If an employee becomes unable to work due to employment disability, the employer is obliged to continue paying wages for two years. The obligation to continue paying wages falls away after this period and the employment contract can then be terminated. But many employers keep the employment relationship going for employees with long-term employment disability, even after this period, because they have to pay a transition payment when the contract is terminated. Employers can avoid paying the transition payment by keeping their employee on the books. We call this “dormant employment”. There have already been several cases about whether an employer can keep an employment relationship dormant.
The Transition Payment Compensation Act (“Wet CT”)

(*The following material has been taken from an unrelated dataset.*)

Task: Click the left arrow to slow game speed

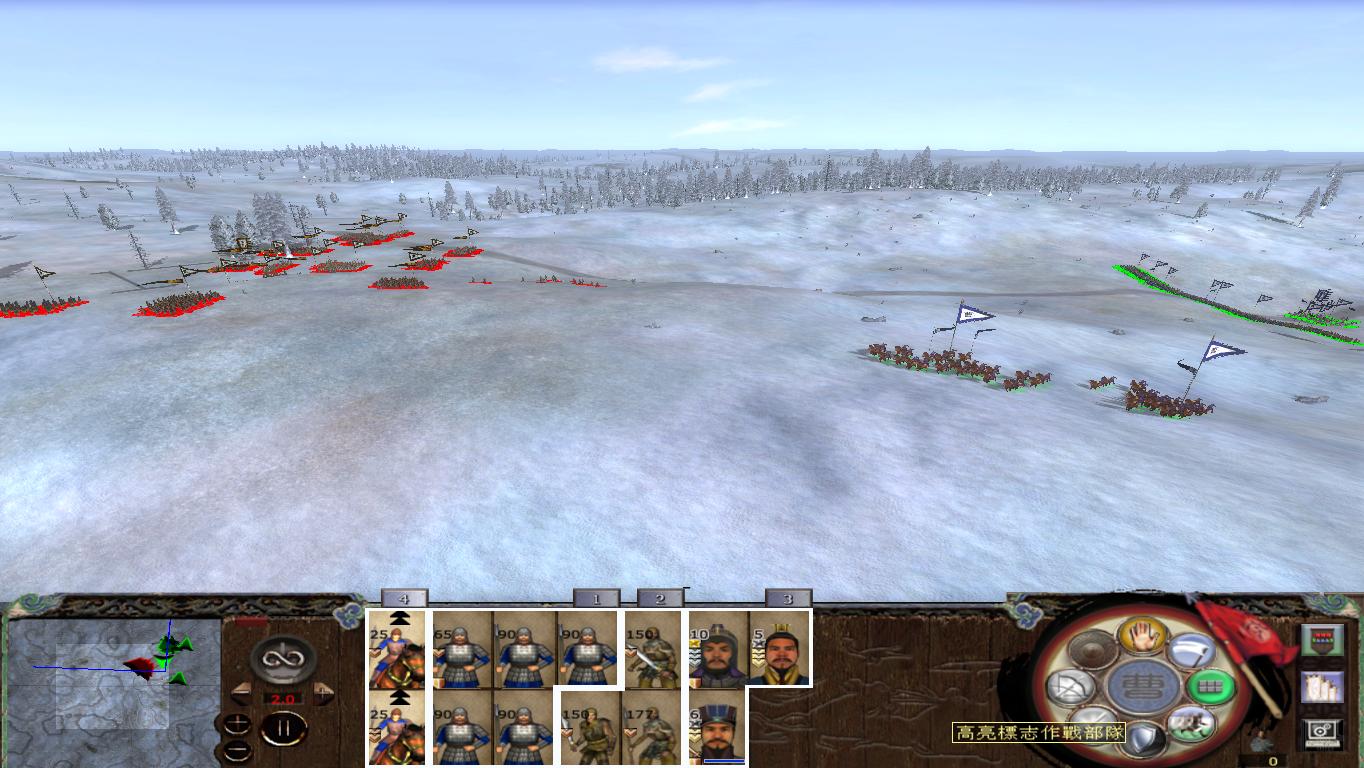Action: (243, 694)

The Wet CT was introduced on 11 July 2018 for long-term employment disability. Under this Act, an employer will be able to submit an application to the UWV, from 1 April 2020 onwards, to get compensation equivalent to the transition payment that the employer has paid on termination of the employment contract. The compensation that employers can receive will not exceed the transition payment that an employee is entitled to at the point when the period for peremptory continued payment of wages comes to an end. Also, the compensation will not exceed the amount of gross wages paid during the employee’s illness. The compensation scheme will come into effect on 1 April 2020 and employers will also be able to apply for compensation for employment contracts that have been terminated before that date (but after 1 July 2015) due to long-term employment disability.

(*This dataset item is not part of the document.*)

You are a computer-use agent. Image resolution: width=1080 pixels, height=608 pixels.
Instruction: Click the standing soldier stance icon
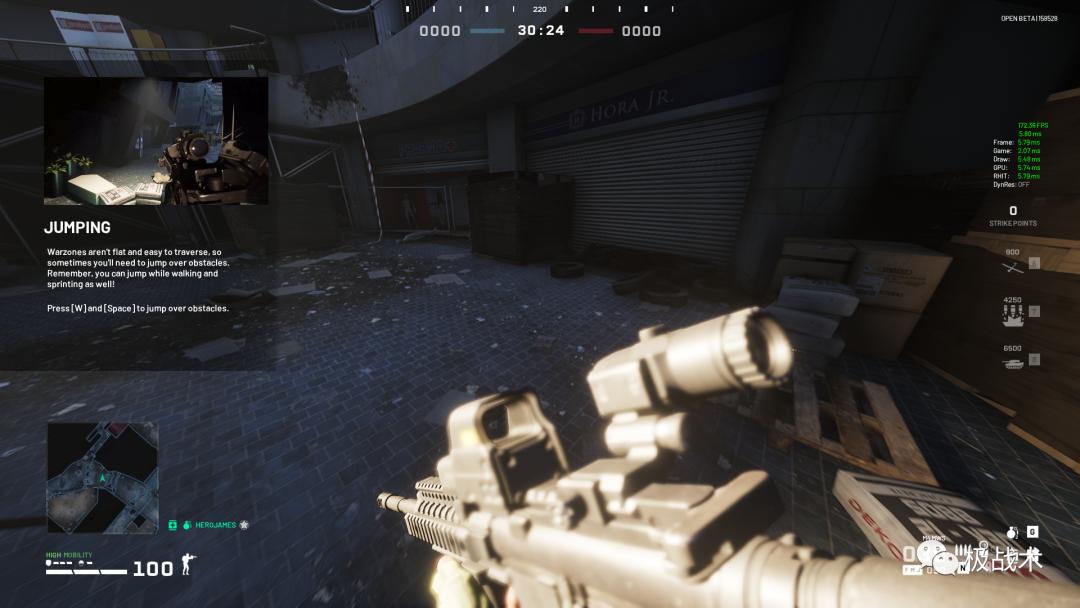click(x=185, y=567)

Case law prior to the Wet CT
Up until the introduction of the Wet CT, the case law went along the lines that the employer had not acted with serious culpability if it decided not to terminate the employment contract after the 104 week period. If an employee submitted an application for dissolution of the contract, he would receive a transition payment if the judge considered that the employer’s course of action had been seriously culpable. There was no serious culpability because there was no obligation for an employer to terminate an employment contract, even if the contract could no longer effectively be performed because of the employee’s employment disability.
Case law after the Wet CT
Case law since the enactment of the Wet CT in 2018 has been varied. For instance, the District Court of Overijssel held on 21 March 2019 that there was no serious culpability and that the dormant employment need not be terminated. By contrast, the District Court of The Hague held on 28 March 2019 that keeping an employment relationship dormant was contrary to good employer conduct – in that specific case – so that the employer had to terminate the employment contract. The judge took account of the impending introduction of the Wet CT, and (briefly) held that there was no longer any need for the employer to refrain from terminating the employment contract.
Questions referred for preliminary rulings by the Supreme Court
The District Court of Limburg recently submitted questions referred for preliminary rulings to the Dutch Supreme Court in order to gain greater clarity on whether dormant employment is still permitted.
The questions are about whether, if circumstances change, an employer is obliged to accept a reasonable proposal from an employee on the basis of good employer conduct. If so, does this also cover the situation of terminating the employment contract? If the Supreme Court considers that this is the case, it will be a new way of bringing employment to an end and therefore enforcing the transition payment.
Proceedings of this sort generally take a few months before the Supreme Court, so we shall have to wait for clarification on whether employees can enforce the termination of a dormant employment relationship.